Because a legacy application is not privilege-aware, the administrator assigns the euid=0 security attribute to the application executable in a rights profile. Then, the administrator assigns it to a trusted user.

# profiles -p LegacyApp
profiles:LegacyApp> set desc="Legacy application"
profiles:LegacyApp> add cmd=/opt/legacy-app/bin/legacy-cmd
profiles:LegacyApp:legacy-cmd> set euid=0
profiles:LegacyApp:legacy-cmd> end
profiles:LegacyApp> exit
# profiles -p LegacyApp 'select cmd=/opt/legacy-app/bin/legacy-cmd;info;end'
	id=/opt/legacy-app/bin/legacy-cmd
	euid=0
# usermod -K profiles+="Legacy application" jdoe
Example 39  Running an Application With Assigned Rights

In this example, the administrator assigns the rights profile from Example 49, Creating a Rights Profile That Includes Privileged Commands to a trusted user. The user must provide a password when executing the script.

# usermod -K auth_profiles+="Site application" jdoe
Example 40  Checking for Authorizations in a Script or Program

To check for authorizations, write a test that is based on the auths command. For detailed information about this command, see the auths(1) man page.

For example, the following line tests whether the user has the authorization that is supplied as the $1 argument:

if [ `/usr/bin/auths|/usr/xpg4/bin/grep $1` ]; then
        echo Auth granted
else
        echo Auth denied
fi

    A more complete test includes logic that checks for the use of wildcards.
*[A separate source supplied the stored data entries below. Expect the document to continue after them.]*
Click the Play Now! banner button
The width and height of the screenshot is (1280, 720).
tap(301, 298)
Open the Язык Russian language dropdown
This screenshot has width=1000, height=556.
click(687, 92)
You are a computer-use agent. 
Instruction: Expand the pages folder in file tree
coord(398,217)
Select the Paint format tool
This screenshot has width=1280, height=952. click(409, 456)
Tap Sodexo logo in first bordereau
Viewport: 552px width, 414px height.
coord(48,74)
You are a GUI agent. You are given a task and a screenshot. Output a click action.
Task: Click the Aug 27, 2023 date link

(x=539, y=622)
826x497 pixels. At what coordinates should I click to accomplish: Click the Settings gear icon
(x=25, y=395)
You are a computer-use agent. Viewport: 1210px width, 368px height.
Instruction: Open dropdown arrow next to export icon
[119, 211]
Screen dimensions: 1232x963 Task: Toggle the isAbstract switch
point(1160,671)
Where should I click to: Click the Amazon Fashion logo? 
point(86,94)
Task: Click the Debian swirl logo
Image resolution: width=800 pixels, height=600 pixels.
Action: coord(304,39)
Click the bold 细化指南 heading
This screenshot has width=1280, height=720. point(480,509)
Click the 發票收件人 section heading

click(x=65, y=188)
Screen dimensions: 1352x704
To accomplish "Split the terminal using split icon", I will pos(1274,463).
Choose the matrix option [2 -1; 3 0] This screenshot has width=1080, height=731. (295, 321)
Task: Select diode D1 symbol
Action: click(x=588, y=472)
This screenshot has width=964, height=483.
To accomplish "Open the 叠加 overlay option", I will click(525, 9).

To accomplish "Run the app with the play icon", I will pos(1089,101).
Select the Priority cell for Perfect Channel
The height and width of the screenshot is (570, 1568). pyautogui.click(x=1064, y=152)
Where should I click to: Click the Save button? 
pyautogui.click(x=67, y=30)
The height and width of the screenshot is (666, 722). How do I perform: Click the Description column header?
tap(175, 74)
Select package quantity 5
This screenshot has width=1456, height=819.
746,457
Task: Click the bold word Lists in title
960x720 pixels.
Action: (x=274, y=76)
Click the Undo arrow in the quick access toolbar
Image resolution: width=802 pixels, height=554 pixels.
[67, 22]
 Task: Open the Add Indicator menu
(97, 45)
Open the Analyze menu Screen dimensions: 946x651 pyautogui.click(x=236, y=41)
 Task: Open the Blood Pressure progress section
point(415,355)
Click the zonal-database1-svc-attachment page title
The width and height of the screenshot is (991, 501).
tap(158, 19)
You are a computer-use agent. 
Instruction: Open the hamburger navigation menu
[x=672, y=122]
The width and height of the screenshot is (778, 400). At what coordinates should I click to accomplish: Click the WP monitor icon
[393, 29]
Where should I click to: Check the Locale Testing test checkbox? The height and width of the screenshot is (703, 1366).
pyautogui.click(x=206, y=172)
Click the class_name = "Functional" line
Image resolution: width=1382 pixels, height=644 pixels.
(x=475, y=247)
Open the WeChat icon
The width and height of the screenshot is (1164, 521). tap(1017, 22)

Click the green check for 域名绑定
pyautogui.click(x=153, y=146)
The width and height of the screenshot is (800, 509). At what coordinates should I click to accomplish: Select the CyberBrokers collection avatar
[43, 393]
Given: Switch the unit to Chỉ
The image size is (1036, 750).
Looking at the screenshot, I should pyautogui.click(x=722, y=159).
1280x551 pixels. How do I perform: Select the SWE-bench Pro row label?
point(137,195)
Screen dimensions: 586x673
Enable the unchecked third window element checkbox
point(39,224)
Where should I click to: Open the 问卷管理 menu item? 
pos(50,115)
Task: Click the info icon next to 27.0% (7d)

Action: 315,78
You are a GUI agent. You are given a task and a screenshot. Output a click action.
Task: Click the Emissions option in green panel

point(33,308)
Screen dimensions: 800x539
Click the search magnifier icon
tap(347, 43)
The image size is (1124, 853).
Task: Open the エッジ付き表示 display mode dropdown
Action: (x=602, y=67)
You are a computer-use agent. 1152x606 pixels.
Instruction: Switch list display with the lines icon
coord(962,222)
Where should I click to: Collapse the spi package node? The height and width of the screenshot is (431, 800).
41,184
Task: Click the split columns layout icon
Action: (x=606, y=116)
For example, to test whether the user has the solaris.system.date authorization, you would need to check for the following strings:

  • solaris.system.date

  • solaris.system.*

  • solaris.*

If you are writing a program, use the function getauthattr() to test for the authorization.

Example 41  Scripting the Batch Editing of Files in a Directory

This example shows how to batch edit sensitive files by using two scripts. The first script switches out the default editor and calls the second script. The second script is the editing script. By changing the second script, you keep a record of the changes to the files.

  1. Create the first script.

    # pfedit batchpfedit.sh
        #!/usr/bin/bash
        OLDEDITOR=$EDITOR
        export EDITOR=~/bin/key-edit.sh
        pfedit /var/ITdemos/firstdemo-directory
        export EDITOR=$OLDEDITOR

    Where:

    OLDEDITOR=$EDITOR

    Defines the OLDEDITOR variable to hold the value of the current editor.

    ~/bin/key-edit.sh

    Is the script that contains the edits.

    pfedit /var/ITdemos/firstdemo-directory

    Is the command that creates a temporary pfedit file for the script to use.

    export EDITOR=$OLDEDITOR

    Replaces the original $EDITOR definition.

  2. Create the editing script.

    # pfedit batchpfedit.sh
        #!/usr/bin/bash
        OLDEDITOR=$EDITOR
        export EDITOR=~/bin/key-edit.sh
        pfedit /var/ITdemos/firstdemo-directory
        export EDITOR=$OLDEDITOR

    The second script contains the editing changes. In this example, the key-edit.sh script substitutes the word key for the word pey.

    #!/usr/bin/bash
        perl -pi.pfedit -e 's/pey/key/g' $1 
        rm $1.pfedit
    • The $1 finds the temporary file.

    • The perl -pi.extension creates a temporary file and writes back to the original file.

    • The rm command removes this extra temporary file.

  3. Call the first script.

    You can create more editing scripts, then replace the key-edit.sh script in the batchpfedit.sh with the new script name.